Umwizeye regards these small producers as heroes — they work incredibly hard in tough conditions to deliver coffee to their washing station, and her mission is to reward their efforts and help improve their livelihood. She ensures they pay the highest possible price for the cherry and that the mill processes the coffee with the utmost care and attention.

 

Umwizeye resides in New York with her Swiss husband, returning to Rwanda frequently during the harvest. Throughout the year she has an awesome team of people that support her, including Gaspar Nsengimana, who is the Chief Agronomist and oversees the entire Kivu Belt project, and Claudeen Kantengwa, who is the managing director of the company. Vicky Sempotore, who has worked in coffee since 2005, is the manager of the Murundo washing station and oversees quality control.

We first visited Umwizeye’s farms in 2015, with our longtime friend and producing partner, Sam Muhirwa of Buf Coffee. We have been working with Muhirwa and his mother, Epiphanie, since 2009. Up until 2014, Buf Coffee’s activities have been concentrated in the Southern Province of Rwanda, where Muhirwa’s family business is based. Over the last couple of years, Muhirwa has been fostering new relationships with producers, providing them with advice and helping them to market their coffees.

We are particularly excited about Buf Coffee’s work in the Lake Kivu area, in Rwanda’s West, as the coffees here historically have been quite difficult to access, and yet their potential for exceptional quality is among the highest in Rwanda.

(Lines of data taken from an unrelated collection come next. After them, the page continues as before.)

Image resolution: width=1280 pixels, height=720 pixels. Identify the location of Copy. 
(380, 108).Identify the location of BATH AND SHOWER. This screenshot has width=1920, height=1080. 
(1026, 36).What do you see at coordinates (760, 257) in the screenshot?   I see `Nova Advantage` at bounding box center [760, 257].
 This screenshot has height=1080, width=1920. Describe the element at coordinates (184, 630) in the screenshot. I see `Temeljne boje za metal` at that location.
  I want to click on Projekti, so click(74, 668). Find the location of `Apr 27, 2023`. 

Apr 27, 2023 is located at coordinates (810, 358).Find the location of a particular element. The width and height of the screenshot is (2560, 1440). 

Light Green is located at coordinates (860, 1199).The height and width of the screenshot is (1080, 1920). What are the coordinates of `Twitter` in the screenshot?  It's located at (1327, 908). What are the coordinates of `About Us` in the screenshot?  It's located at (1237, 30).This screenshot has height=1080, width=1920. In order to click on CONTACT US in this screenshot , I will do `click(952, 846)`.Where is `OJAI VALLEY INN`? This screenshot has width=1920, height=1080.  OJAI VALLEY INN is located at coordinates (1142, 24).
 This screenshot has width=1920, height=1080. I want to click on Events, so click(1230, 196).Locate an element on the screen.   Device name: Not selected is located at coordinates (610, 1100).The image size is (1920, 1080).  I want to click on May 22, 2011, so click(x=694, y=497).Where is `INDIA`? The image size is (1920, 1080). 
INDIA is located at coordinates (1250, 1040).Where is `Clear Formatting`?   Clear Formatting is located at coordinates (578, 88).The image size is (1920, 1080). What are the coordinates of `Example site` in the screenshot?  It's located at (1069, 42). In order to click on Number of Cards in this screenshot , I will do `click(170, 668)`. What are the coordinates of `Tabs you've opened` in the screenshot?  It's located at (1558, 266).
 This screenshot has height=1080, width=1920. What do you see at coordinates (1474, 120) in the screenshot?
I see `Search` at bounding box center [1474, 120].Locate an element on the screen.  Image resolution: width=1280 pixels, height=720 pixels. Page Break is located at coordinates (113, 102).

HOW THIS COFFEE WAS PROCESSED

  • All of the coffee is carefully hand-picked and delivered to the Murundo washing station. Here it is pulped on the same day using a mechanical pulper.
  • The beans (in parchment) are then dry-fermented (in a tank with no added water) overnight for 8–12 hours. They are then sorted again using grading channels; water is sent through the channels and the lighter (i.e. lower grade) beans are washed to the bottom, while the heavier cherries remain at the top of the channel.
  • The wet coffee in parchment is then soaked in water for 20–26 hours (the water is changed every eight hours) before being moved to pre-drying beds where they are intensively sorted for around six hours. This step is always done whilst the beans are still damp because the green (unripe) beans are easier to see. It is also always done in the shade to protect the beans from direct sunlight (which they have found helps to keep the parchment intact and therefore protects the beans better).
  • The sorted beans are dried in a shed for 12 days and then finally moved onto African beds (of which there are 85 in total!) in the direct sun to dry slowly over 21 days. Adopting this staggered approach to the drying has had a positive impact on the cup quality. Whilst drying (in the sheds and in the sun) the coffee is sorted carefully for defects, and turned regularly to ensure the coffee dries evenly. It is also covered in the middle of the day when the sun is at its hottest.
  • Once at 11–12% humidity, the coffee (still in its parchment) is stored in the washing station’s warehouse, in carefully labelled lots, until it is ready for export. The coffee is then sent to Rwanda’s capital, Kigali to be dry-milled under the watchful eye of Sam Muhirwa and his team. Here the parchment is removed, and the beans are sorted again by hand and using machinery to remove any physical defects, and graded according to their screen size.